Per filosofi come Zizek, è l’esatto contrario. Dalla coscienza e la presenza nel qui ed ora, dal possesso dei nostri corpi e delle nostre azioni, si entrò in un clima di terrorismo mediatico e immaginari da catastrofismo cinematografico, la materializzazione dei nostri incubi nella forma di un distacco dal presente, che da reale diventa un film a cui assistere dal salotto di casa. Questo, se unito alla delusione di tutti gli attivisti che avevano smosso il mondo, ma non erano stati in grado di cambiare le cose, portò a una totale disillusione (si legga, ancora, illusione) e alla resa. Tra le persone del Genoa Social Forum c’è chi oggi continua il suo impegno civile e chi lavora in banca, ma per entrambi è cambiato il sentimento di fondo percepito. La ciliegina finale dell’ideologia del realismo capitalista finora citata. La prima lezione è questa, quindi. Riprendere possesso del presente come coacerva di possibilità per plasmare un futuro ancora non scritto.

Echi dal futuro

Uno dei punti di forza del movimento erano sicuramente le strutture reticolari senza autorità centrali con gruppi di lavoro specifici, ma questo portò facilmente, proprio per questa autonomia a insicurezza sulle direzioni e dissidi interni, diverse realtà prima e dopo il G8 si ritirarono dalle manifestazioni e dalle rivendicazioni. Non c’è tempo per costruire e decostruire i movimenti all’infinito, una volta iniziato non bisognerà mai smettere di discutere con chi ha, in buona fede, interesse a perseguire gli stessi obiettivi con gli stessi principi. Indebolire così il progetto non è una mossa politica, ma uno spianare la strada all’insediamento della destra anti-mondialista, come poi fu. In questo caso, tornando ancora una volta all’etimologia, il fallimento fu tradimento.
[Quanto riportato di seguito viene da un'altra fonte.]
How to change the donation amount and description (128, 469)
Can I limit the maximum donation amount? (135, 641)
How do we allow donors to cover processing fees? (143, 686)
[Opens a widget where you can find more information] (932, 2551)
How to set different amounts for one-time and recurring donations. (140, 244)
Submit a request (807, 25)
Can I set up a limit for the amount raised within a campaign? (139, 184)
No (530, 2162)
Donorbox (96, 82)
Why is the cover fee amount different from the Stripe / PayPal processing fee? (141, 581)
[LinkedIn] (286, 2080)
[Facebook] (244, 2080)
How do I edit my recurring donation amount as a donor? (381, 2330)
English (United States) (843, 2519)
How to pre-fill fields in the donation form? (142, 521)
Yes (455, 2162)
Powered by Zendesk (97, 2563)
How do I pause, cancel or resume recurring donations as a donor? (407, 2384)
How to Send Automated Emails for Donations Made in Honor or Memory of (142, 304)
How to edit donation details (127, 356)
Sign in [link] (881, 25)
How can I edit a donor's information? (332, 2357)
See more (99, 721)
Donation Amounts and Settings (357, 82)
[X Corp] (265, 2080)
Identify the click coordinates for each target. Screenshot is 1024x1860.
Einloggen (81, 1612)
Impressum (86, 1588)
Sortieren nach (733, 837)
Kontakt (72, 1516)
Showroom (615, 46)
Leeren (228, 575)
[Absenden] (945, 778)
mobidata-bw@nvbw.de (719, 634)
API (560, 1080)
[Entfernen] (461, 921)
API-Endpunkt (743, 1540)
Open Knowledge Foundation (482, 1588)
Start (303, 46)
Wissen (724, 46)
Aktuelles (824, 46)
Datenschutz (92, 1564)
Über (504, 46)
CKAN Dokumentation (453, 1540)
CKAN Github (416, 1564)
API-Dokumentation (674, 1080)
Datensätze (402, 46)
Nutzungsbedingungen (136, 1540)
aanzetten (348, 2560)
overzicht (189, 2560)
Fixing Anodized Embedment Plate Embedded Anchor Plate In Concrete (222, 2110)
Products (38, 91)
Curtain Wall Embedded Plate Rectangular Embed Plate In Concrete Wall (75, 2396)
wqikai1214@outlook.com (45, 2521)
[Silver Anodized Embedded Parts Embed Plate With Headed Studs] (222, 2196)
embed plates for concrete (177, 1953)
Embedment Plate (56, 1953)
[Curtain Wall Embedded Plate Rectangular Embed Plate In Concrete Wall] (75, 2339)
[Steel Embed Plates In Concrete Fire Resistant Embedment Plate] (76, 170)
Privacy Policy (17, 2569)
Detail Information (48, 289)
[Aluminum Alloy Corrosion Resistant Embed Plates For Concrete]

Bisogna infine comprendere quanto indebolisca un movimento creare dei padri simbolici, tingere di messianico giovani puliti di buona volontà, così come forgiare un Grande Altro da attaccare. Non c’è un singolo nemico, non c’è un singolo responsabile, non è l’1% più ricco del mondo, per quanto siano anch’essi coinvolti. Bisogna restare ancorati al cambiamento del sistema. Questo perché, come ricorda la Klein su vent’anni di lotte a partire dai tempi del suo No Logo.

I movimenti non sono lineari, e non sono morti: si reincarnano, e imparano dai loro errori. Quali? Il primo è stato quello di fidarsi di figure messianiche, affidare a loro il cambiamento e tornarsene a casa. È successo con Obama, ad esempio. Ma il più importante è stato quello di avere detto molti ‘no’ senza avere dei ‘sì’ altrettanto convincenti. Alle persone non piace l’ingiustizia, la diseguaglianza, il riscaldamento globale: ma hanno paura dell’alternativa, se non è elaborata con cura.”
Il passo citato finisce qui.